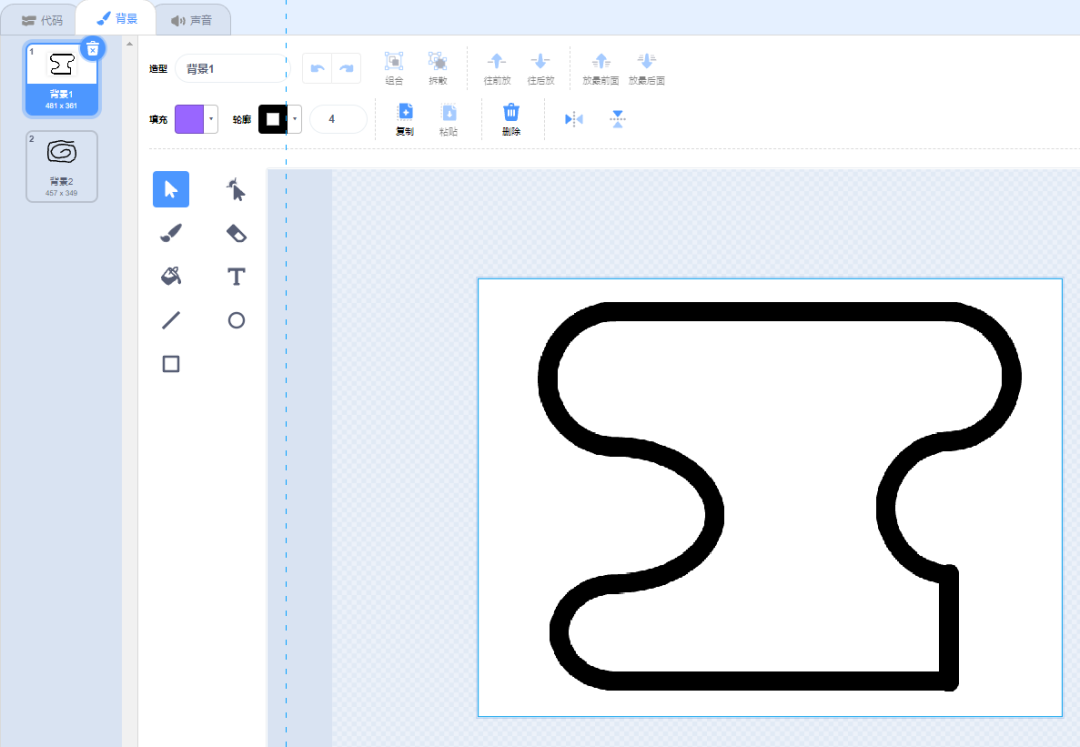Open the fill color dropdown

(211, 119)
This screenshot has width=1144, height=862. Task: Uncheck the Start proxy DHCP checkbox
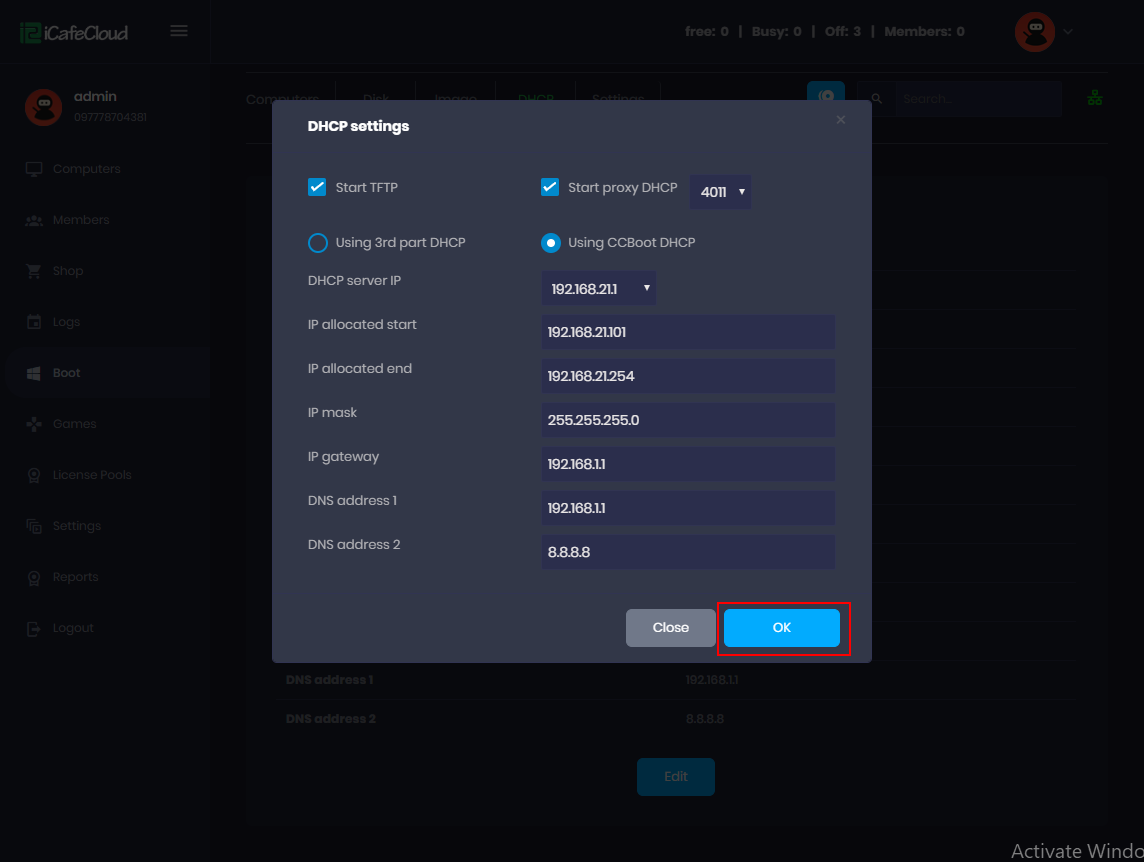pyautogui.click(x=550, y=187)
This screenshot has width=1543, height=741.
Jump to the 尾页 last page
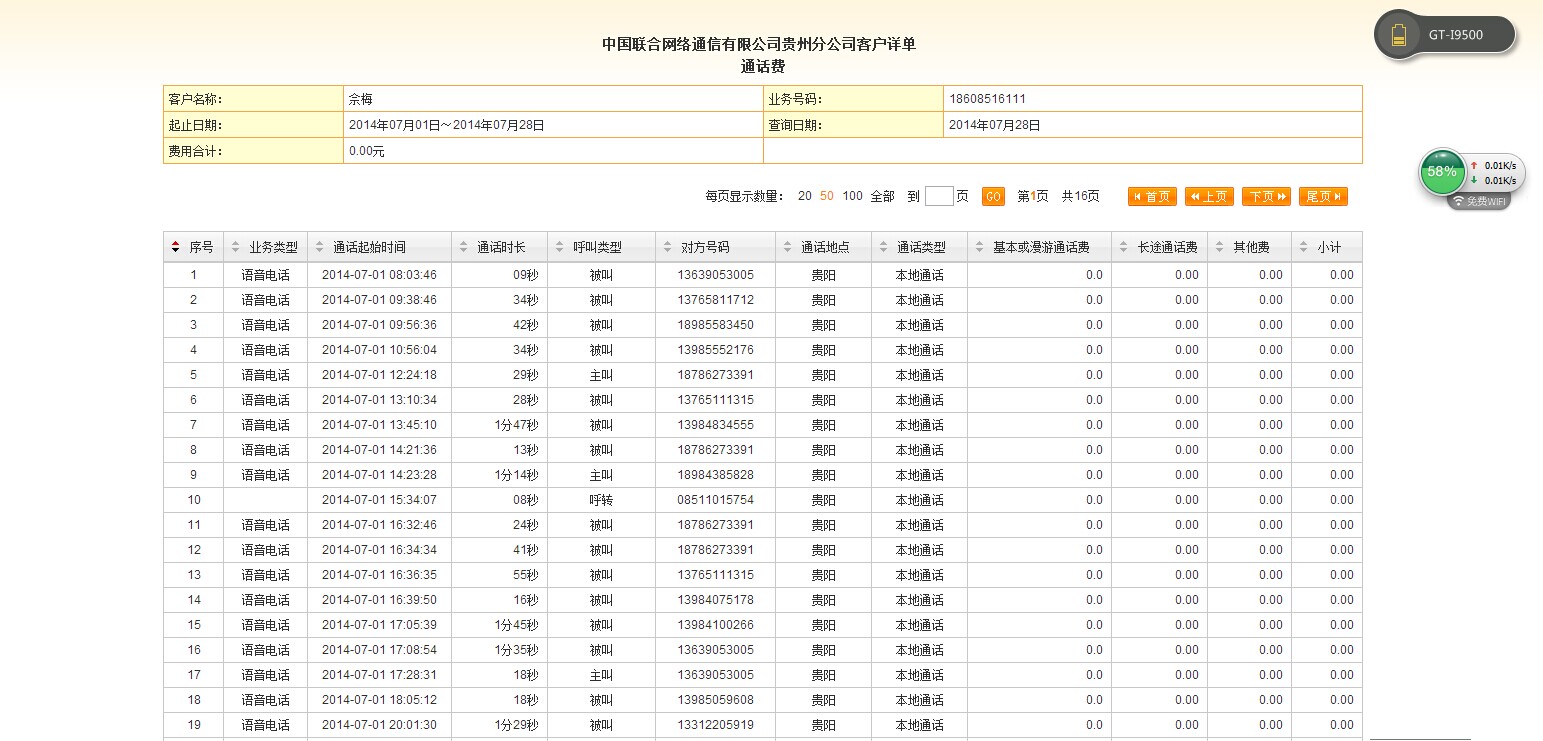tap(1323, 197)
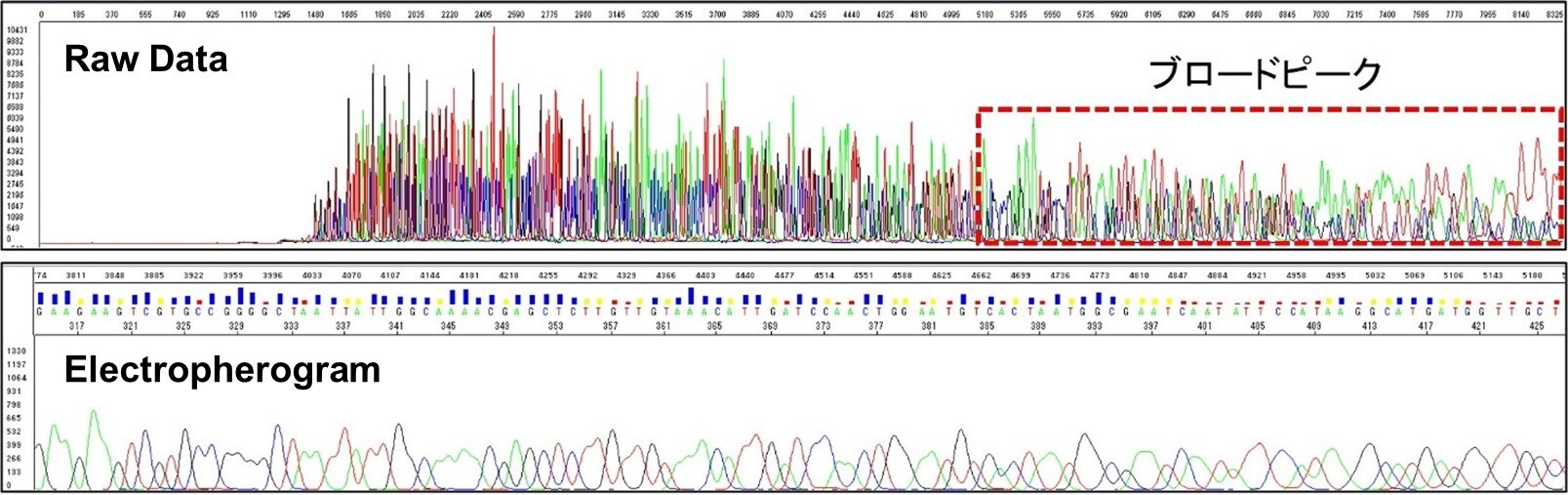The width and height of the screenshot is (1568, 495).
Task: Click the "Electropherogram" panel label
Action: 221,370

**What to produce:** Take the line that contains "This screenshot has width=1543, height=741." as the first and the last line of the records as the end, and please quote those lines exactly, pictures omitted.

**Result for this exercise:**
This screenshot has width=1543, height=741.
Jump to the 尾页 last page
tap(1323, 197)
The width and height of the screenshot is (1568, 495).
Task: Click the "Electropherogram" panel label
Action: 221,370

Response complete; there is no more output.